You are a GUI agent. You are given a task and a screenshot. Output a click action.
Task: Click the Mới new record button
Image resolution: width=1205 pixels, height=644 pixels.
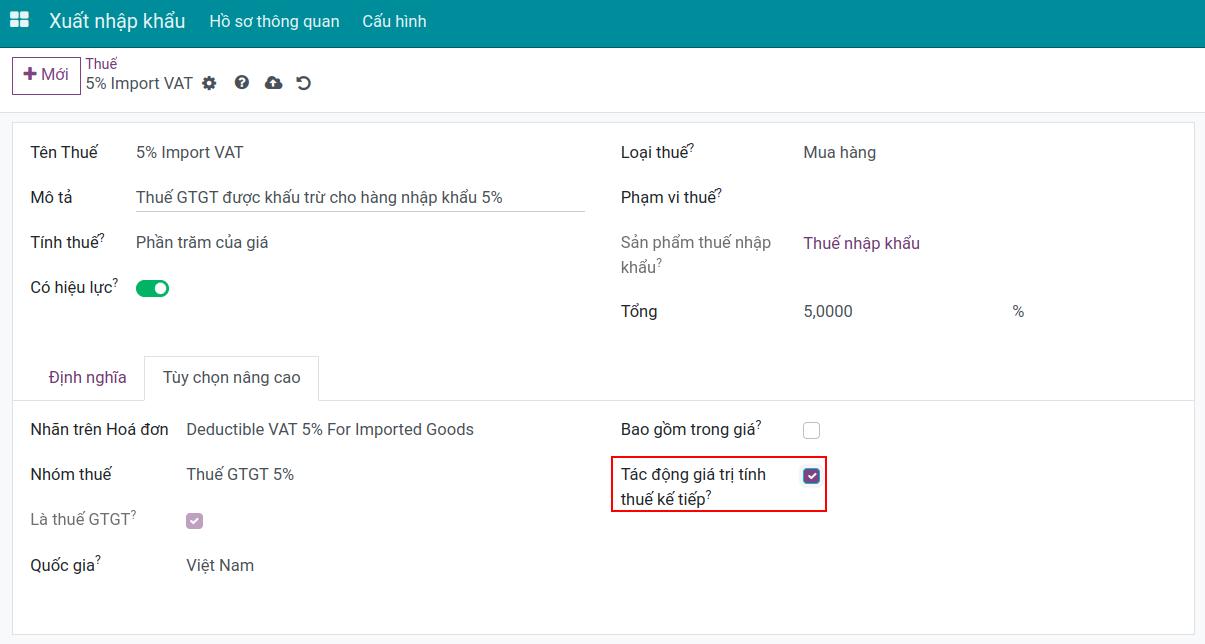pos(46,75)
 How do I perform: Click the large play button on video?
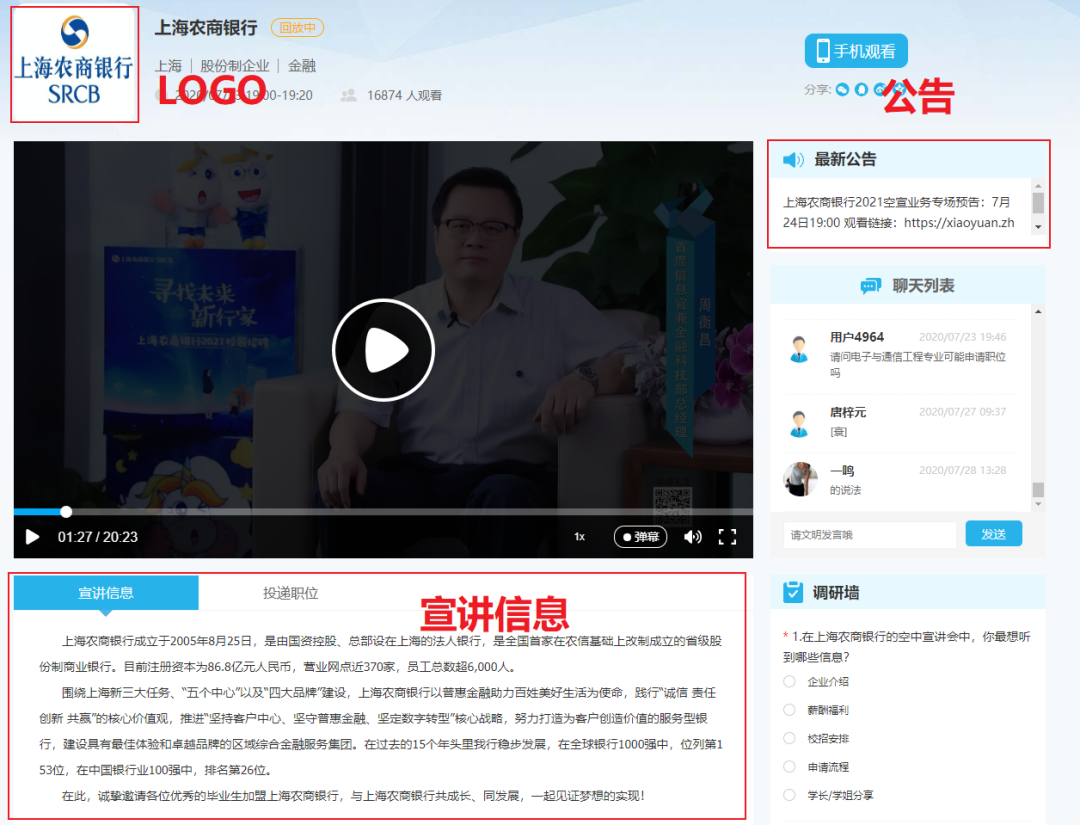coord(383,350)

(About this exercise):
There should be an exact restatement of the lines from the line with "Image resolution: width=1205" through the last line of the entries above, and no pictures in it.

(Your solution):
Image resolution: width=1205 pixels, height=644 pixels.
pos(46,75)
 How do I perform: Click the large play button on video?
coord(383,350)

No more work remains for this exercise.